PASSAGE =
Authorized Shares.   The Company is presently authorized under its Amended and Restated Certificate of Incorporation to issue 400,000,000 shares of Common Stock. Upon effectiveness of the Reverse Split, the number of authorized shares of Common Stock would remain the same, although the number of shares of Common Stock issued and outstanding will decrease. The issuance in the future of additional shares of our Common Stock may have the effect of diluting the earnings per share and book value per share, as well as the stock ownership and voting rights of the currently outstanding shares of our Common Stock. The effective increase in the number of authorized but unissued and unreserved shares of the Company’s Common Stock may be construed as having an anti-takeover effect as further discussed below. Authorized but unissued shares will be available for issuance, and we may issue such shares in future financings or otherwise. If we issue additional shares, the ownership interest of holders of our Common Stock would be diluted. Also, the issued shares may have rights, preferences or privileges senior to those of our Common Stock.
 
Accounting Matters.   The Reverse Split will not affect the par value of our Common Stock. As a result, on the effective date of the Reverse Split, the stated capital on our balance sheet attributable to our Common Stock will be reduced in proportion to the Reverse Split ratio (that is, in a one-for-four reverse stock split, the stated capital attributable to our Common Stock will be reduced to one fourth of its existing amount) and the additional paid-in capital account shall be credited with the amount by which the stated capital is reduced. The per share net income or loss and net book value of our Common Stock will also be increased because there will be fewer shares of our Common Stock outstanding.

WRITTEN REQUEST = Please copy the reverse split passage word for word, starting at "Accounting Matters.   The" and ending at "Common Stock outstanding.". Work from the reverse split passage and nothing else.

SOURCE EXCERPT =
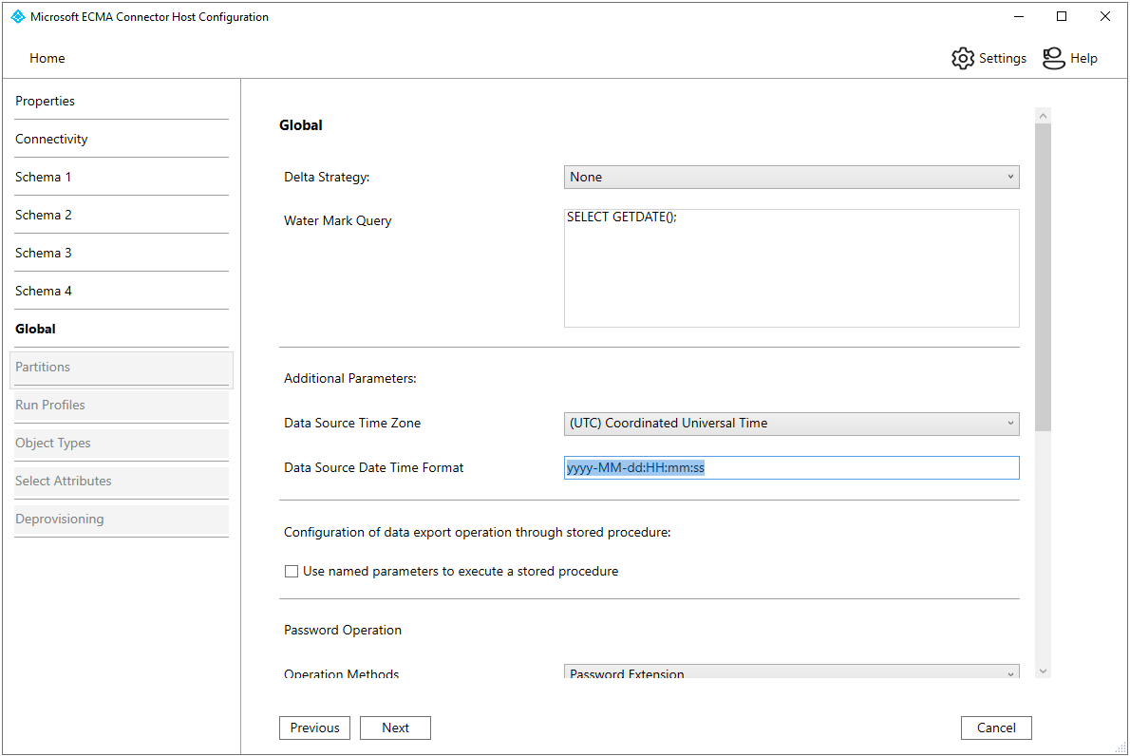Open Schema 3 page in sidebar
Viewport: 1130px width, 756px height.
(x=43, y=253)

RESPONSE FOR THIS EXERCISE =
Accounting Matters.   The Reverse Split will not affect the par value of our Common Stock. As a result, on the effective date of the Reverse Split, the stated capital on our balance sheet attributable to our Common Stock will be reduced in proportion to the Reverse Split ratio (that is, in a one-for-four reverse stock split, the stated capital attributable to our Common Stock will be reduced to one fourth of its existing amount) and the additional paid-in capital account shall be credited with the amount by which the stated capital is reduced. The per share net income or loss and net book value of our Common Stock will also be increased because there will be fewer shares of our Common Stock outstanding.